━━━ INFORMATION GIVEN

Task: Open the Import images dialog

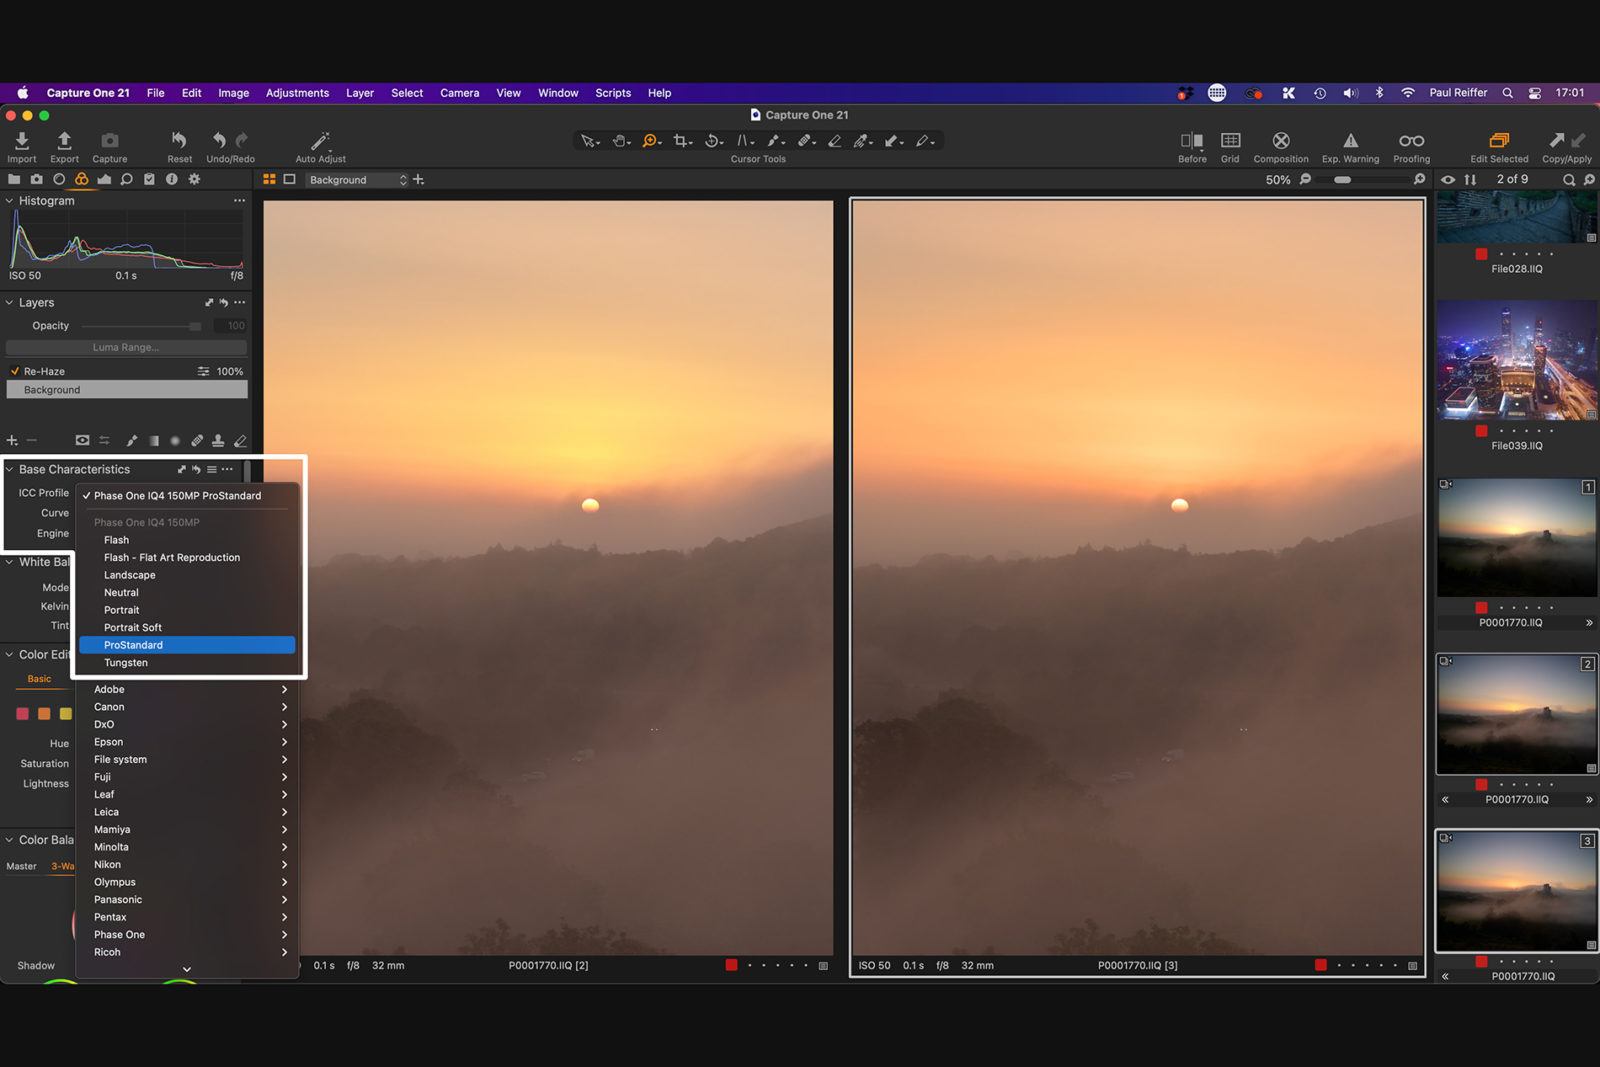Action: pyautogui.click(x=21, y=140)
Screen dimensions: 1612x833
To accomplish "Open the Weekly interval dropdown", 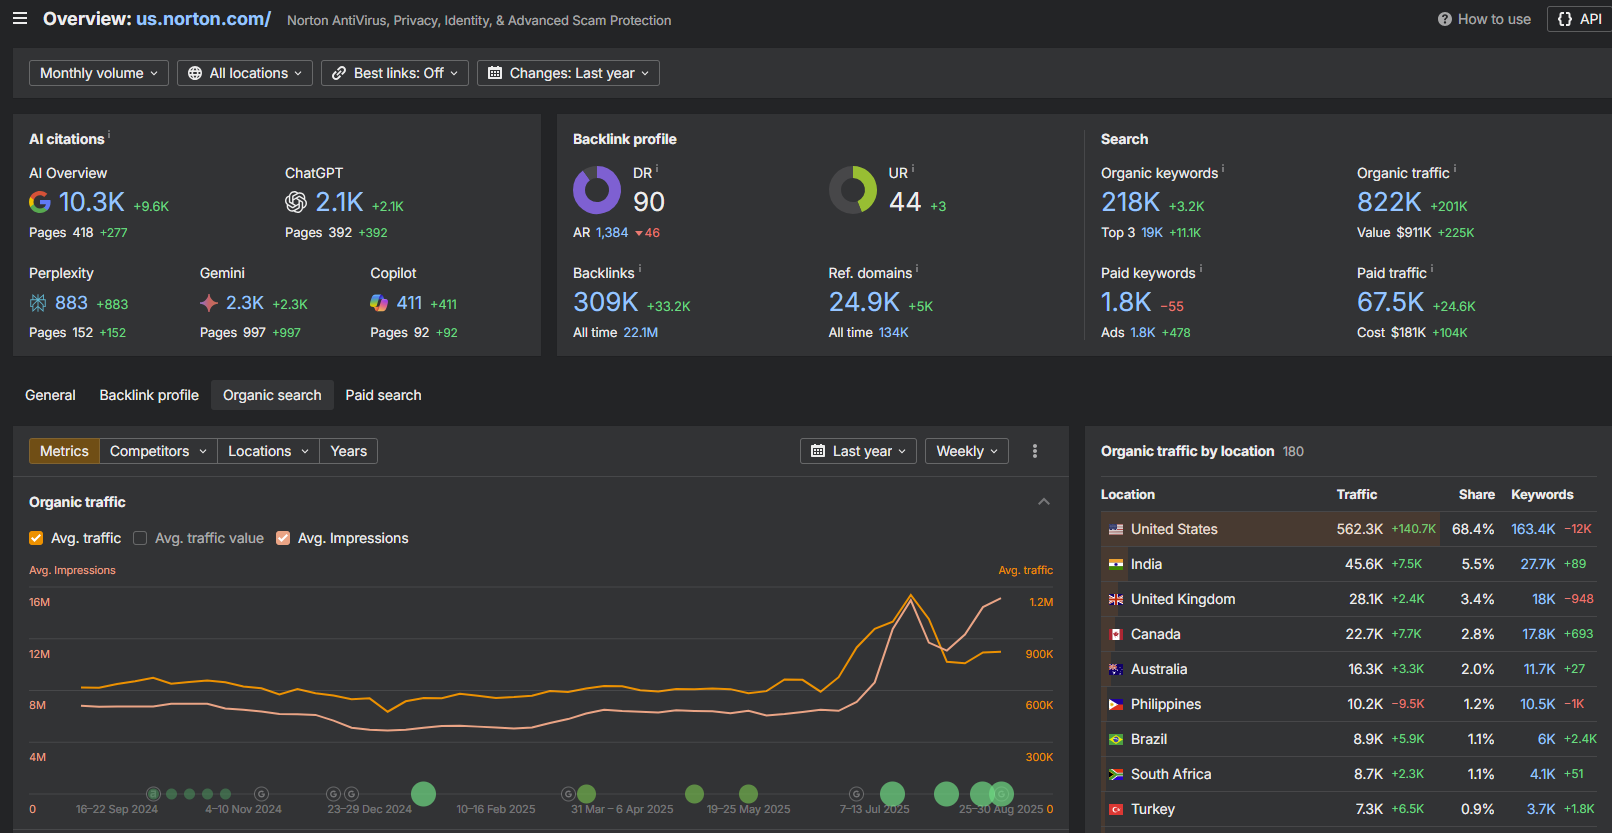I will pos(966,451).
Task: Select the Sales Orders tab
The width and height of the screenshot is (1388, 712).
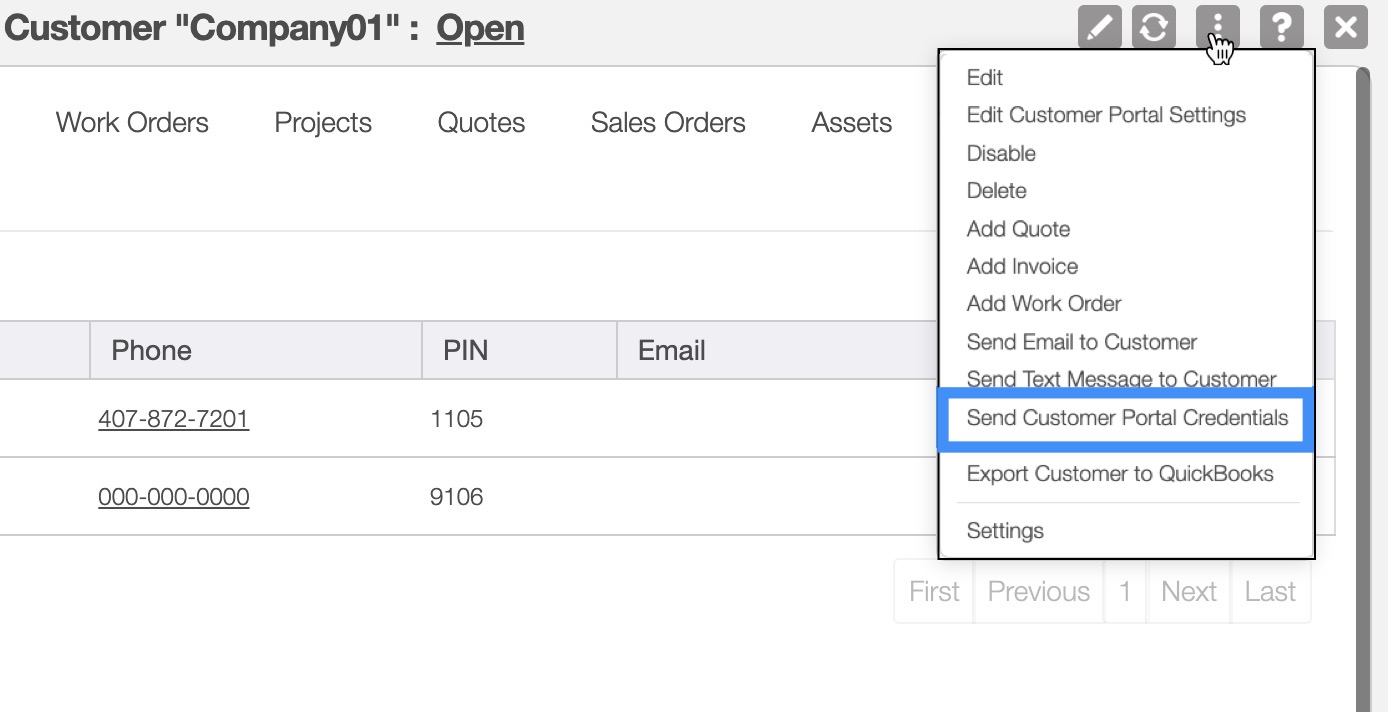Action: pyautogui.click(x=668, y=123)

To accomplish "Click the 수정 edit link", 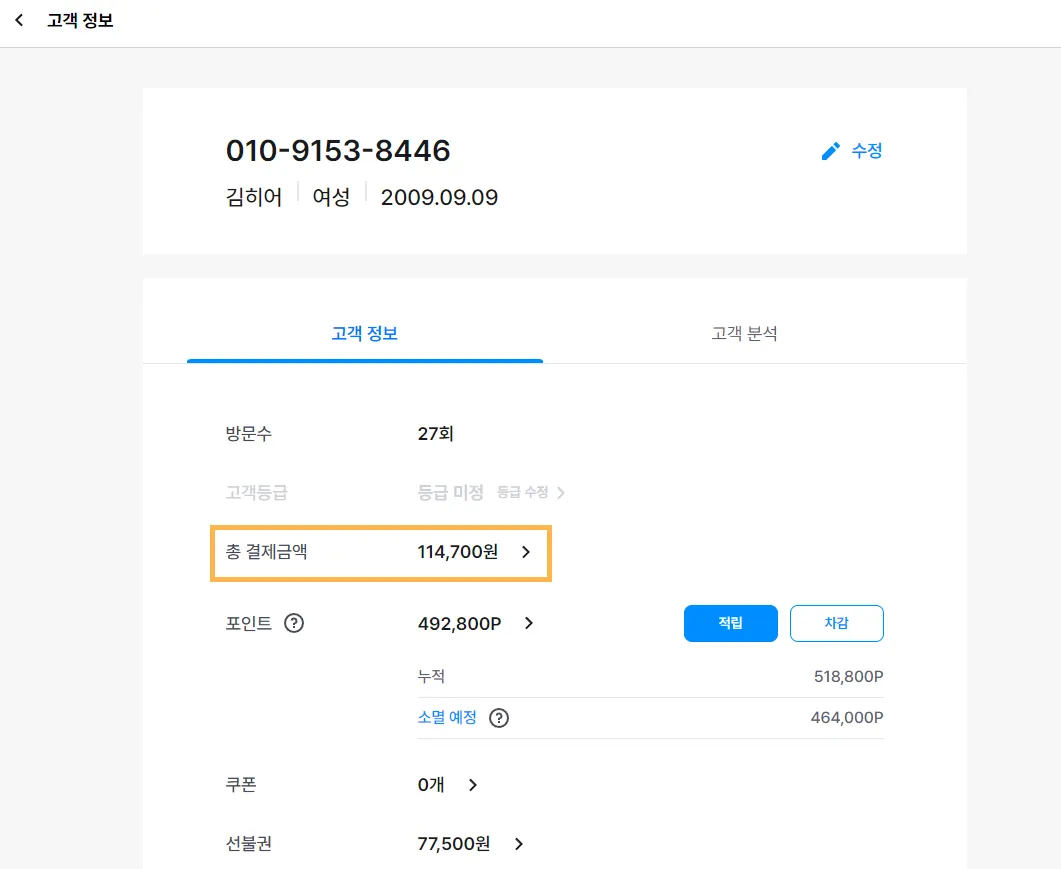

━━━━━━

• [WORK TO DO]: Copy word for word the lines from the one containing "Task: Select the Sales Orders tab" through the end of the material, both included. Leave out the pictures.

• [WRITTEN RESPONSE]:
Task: Select the Sales Orders tab
The width and height of the screenshot is (1388, 712).
Action: pyautogui.click(x=668, y=123)

To accomplish "Click the 수정 edit link", 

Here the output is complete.